PROMPT >> Set down the entries once more, exactly as given.

[Stored records]

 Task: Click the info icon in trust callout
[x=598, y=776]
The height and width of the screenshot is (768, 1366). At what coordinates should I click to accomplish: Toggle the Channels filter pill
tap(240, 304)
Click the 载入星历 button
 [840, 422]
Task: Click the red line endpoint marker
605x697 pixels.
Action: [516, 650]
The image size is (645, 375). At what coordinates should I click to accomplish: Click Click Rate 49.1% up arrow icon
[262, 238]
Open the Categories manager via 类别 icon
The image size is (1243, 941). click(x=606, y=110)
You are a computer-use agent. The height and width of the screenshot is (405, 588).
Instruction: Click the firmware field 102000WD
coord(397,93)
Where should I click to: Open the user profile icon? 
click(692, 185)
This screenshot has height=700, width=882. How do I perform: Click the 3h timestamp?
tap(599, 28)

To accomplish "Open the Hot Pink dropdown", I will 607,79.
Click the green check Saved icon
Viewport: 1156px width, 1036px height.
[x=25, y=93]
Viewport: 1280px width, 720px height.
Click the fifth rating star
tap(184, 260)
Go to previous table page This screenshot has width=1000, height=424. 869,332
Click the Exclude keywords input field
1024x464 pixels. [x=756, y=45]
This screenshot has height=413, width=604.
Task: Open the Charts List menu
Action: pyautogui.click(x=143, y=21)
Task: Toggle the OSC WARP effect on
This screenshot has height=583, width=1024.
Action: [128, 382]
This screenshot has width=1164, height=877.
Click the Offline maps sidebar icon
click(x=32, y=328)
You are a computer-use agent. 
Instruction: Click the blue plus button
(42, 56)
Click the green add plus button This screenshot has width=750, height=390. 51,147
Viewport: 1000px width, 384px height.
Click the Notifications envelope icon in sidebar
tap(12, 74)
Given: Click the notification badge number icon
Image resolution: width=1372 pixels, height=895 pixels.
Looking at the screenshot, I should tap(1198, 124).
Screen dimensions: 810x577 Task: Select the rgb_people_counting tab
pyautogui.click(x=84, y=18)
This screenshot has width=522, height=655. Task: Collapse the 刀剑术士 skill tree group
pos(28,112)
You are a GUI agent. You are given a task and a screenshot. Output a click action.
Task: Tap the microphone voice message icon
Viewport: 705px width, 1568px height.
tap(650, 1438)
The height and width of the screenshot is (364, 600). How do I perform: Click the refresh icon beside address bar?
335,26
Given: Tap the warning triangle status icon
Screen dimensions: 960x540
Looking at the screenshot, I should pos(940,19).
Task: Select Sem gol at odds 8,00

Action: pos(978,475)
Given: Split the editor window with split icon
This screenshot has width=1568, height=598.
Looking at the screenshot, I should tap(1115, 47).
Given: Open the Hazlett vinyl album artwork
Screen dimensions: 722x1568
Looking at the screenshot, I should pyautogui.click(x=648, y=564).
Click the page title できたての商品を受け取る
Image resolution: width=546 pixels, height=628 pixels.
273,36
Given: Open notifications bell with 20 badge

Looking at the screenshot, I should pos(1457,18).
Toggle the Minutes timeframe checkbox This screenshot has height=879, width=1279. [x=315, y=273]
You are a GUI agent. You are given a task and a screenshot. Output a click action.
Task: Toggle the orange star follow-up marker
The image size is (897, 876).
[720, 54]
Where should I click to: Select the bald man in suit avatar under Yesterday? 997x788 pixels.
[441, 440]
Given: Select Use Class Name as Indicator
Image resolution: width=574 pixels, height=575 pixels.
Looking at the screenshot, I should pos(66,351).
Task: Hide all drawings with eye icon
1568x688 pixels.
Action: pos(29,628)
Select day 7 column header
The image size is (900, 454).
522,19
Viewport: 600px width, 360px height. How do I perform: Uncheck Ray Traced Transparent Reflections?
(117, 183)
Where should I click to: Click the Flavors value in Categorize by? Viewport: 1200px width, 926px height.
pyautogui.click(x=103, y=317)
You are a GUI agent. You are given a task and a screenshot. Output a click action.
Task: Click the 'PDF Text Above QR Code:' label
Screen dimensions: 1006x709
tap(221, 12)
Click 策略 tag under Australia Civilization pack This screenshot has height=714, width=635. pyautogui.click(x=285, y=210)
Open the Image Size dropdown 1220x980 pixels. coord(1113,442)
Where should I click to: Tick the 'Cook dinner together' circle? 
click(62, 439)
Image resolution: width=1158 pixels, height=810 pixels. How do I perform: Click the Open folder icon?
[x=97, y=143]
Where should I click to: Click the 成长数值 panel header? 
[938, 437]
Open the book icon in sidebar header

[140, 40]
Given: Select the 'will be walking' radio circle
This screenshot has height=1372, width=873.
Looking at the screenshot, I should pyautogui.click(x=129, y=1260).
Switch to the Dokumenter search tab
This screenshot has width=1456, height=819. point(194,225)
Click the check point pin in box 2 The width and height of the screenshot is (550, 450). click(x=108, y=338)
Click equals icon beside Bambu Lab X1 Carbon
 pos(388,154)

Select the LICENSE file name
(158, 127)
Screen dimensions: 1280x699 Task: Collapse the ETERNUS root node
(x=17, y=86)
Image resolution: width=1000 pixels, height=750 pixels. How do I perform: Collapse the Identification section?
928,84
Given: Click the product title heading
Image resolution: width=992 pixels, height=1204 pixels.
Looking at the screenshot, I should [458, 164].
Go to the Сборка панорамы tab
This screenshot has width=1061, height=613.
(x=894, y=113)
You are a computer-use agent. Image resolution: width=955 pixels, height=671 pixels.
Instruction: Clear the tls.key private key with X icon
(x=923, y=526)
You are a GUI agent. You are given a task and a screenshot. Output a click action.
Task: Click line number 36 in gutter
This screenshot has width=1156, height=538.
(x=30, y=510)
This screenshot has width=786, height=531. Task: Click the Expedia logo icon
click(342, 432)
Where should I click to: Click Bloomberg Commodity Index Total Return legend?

EXERCISE SOLUTION >>
 Task: Click the info icon in trust callout
[x=598, y=776]
The height and width of the screenshot is (768, 1366). At what coordinates should I click to accomplish: Toggle the Channels filter pill
tap(240, 304)
Click the 载入星历 button
 [840, 422]
Task: Click the red line endpoint marker
605x697 pixels.
Action: [516, 650]
The image size is (645, 375). At what coordinates should I click to accomplish: Click Click Rate 49.1% up arrow icon
[262, 238]
Open the Categories manager via 类别 icon
The image size is (1243, 941). click(x=606, y=110)
You are a computer-use agent. The height and width of the screenshot is (405, 588).
Instruction: Click the firmware field 102000WD
coord(397,93)
Where should I click to: Open the user profile icon? 
click(692, 185)
This screenshot has height=700, width=882. How do I perform: Click the 3h timestamp?
tap(599, 28)

To accomplish "Open the Hot Pink dropdown", I will 607,79.
Click the green check Saved icon
Viewport: 1156px width, 1036px height.
[x=25, y=93]
Viewport: 1280px width, 720px height.
Click the fifth rating star
tap(184, 260)
Go to previous table page This screenshot has width=1000, height=424. 869,332
Click the Exclude keywords input field
1024x464 pixels. [x=756, y=45]
This screenshot has height=413, width=604.
Task: Open the Charts List menu
Action: pyautogui.click(x=143, y=21)
Task: Toggle the OSC WARP effect on
This screenshot has height=583, width=1024.
Action: [128, 382]
This screenshot has width=1164, height=877.
Click the Offline maps sidebar icon
click(x=32, y=328)
You are a computer-use agent. 
Instruction: Click the blue plus button
(42, 56)
Click the green add plus button This screenshot has width=750, height=390. 51,147
Viewport: 1000px width, 384px height.
Click the Notifications envelope icon in sidebar
tap(12, 74)
Given: Click the notification badge number icon
Image resolution: width=1372 pixels, height=895 pixels.
Looking at the screenshot, I should tap(1198, 124).
Screen dimensions: 810x577 Task: Select the rgb_people_counting tab
pyautogui.click(x=84, y=18)
This screenshot has width=522, height=655. Task: Collapse the 刀剑术士 skill tree group
pos(28,112)
You are a GUI agent. You are given a task and a screenshot. Output a click action.
Task: Tap the microphone voice message icon
Viewport: 705px width, 1568px height.
tap(650, 1438)
The height and width of the screenshot is (364, 600). How do I perform: Click the refresh icon beside address bar?
335,26
Given: Tap the warning triangle status icon
Screen dimensions: 960x540
Looking at the screenshot, I should pos(940,19).
Task: Select Sem gol at odds 8,00

Action: pos(978,475)
Given: Split the editor window with split icon
This screenshot has width=1568, height=598.
Looking at the screenshot, I should tap(1115, 47).
Given: Open the Hazlett vinyl album artwork
Screen dimensions: 722x1568
Looking at the screenshot, I should pyautogui.click(x=648, y=564).
Click the page title できたての商品を受け取る
Image resolution: width=546 pixels, height=628 pixels.
273,36
Given: Open notifications bell with 20 badge

Looking at the screenshot, I should pos(1457,18).
Toggle the Minutes timeframe checkbox This screenshot has height=879, width=1279. [x=315, y=273]
You are a GUI agent. You are given a task and a screenshot. Output a click action.
Task: Toggle the orange star follow-up marker
The image size is (897, 876).
[720, 54]
Where should I click to: Select the bald man in suit avatar under Yesterday? 997x788 pixels.
[441, 440]
Given: Select Use Class Name as Indicator
Image resolution: width=574 pixels, height=575 pixels.
Looking at the screenshot, I should pos(66,351).
Task: Hide all drawings with eye icon
1568x688 pixels.
Action: pos(29,628)
Select day 7 column header
The image size is (900, 454).
522,19
Viewport: 600px width, 360px height. How do I perform: Uncheck Ray Traced Transparent Reflections?
(117, 183)
Where should I click to: Click the Flavors value in Categorize by? Viewport: 1200px width, 926px height.
pyautogui.click(x=103, y=317)
You are a GUI agent. You are given a task and a screenshot. Output a click action.
Task: Click the 'PDF Text Above QR Code:' label
Screen dimensions: 1006x709
tap(221, 12)
Click 策略 tag under Australia Civilization pack This screenshot has height=714, width=635. pyautogui.click(x=285, y=210)
Open the Image Size dropdown 1220x980 pixels. coord(1113,442)
Where should I click to: Tick the 'Cook dinner together' circle? 
click(62, 439)
Image resolution: width=1158 pixels, height=810 pixels. How do I perform: Click the Open folder icon?
[x=97, y=143]
Where should I click to: Click the 成长数值 panel header? 
[938, 437]
Open the book icon in sidebar header

[140, 40]
Given: Select the 'will be walking' radio circle
This screenshot has height=1372, width=873.
Looking at the screenshot, I should pyautogui.click(x=129, y=1260).
Switch to the Dokumenter search tab
This screenshot has width=1456, height=819. point(194,225)
Click the check point pin in box 2 The width and height of the screenshot is (550, 450). click(x=108, y=338)
Click equals icon beside Bambu Lab X1 Carbon
 pos(388,154)

Select the LICENSE file name
(158, 127)
Screen dimensions: 1280x699 Task: Collapse the ETERNUS root node
(x=17, y=86)
Image resolution: width=1000 pixels, height=750 pixels. How do I perform: Collapse the Identification section?
928,84
Given: Click the product title heading
Image resolution: width=992 pixels, height=1204 pixels.
Looking at the screenshot, I should [458, 164].
Go to the Сборка панорамы tab
This screenshot has width=1061, height=613.
(x=894, y=113)
You are a computer-use agent. Image resolution: width=955 pixels, height=671 pixels.
Instruction: Clear the tls.key private key with X icon
(x=923, y=526)
You are a GUI agent. You are given a task and a screenshot. Output a click action.
Task: Click line number 36 in gutter
This screenshot has width=1156, height=538.
(x=30, y=510)
This screenshot has width=786, height=531. Task: Click the Expedia logo icon
click(342, 432)
Where should I click to: Click Bloomberg Commodity Index Total Return legend?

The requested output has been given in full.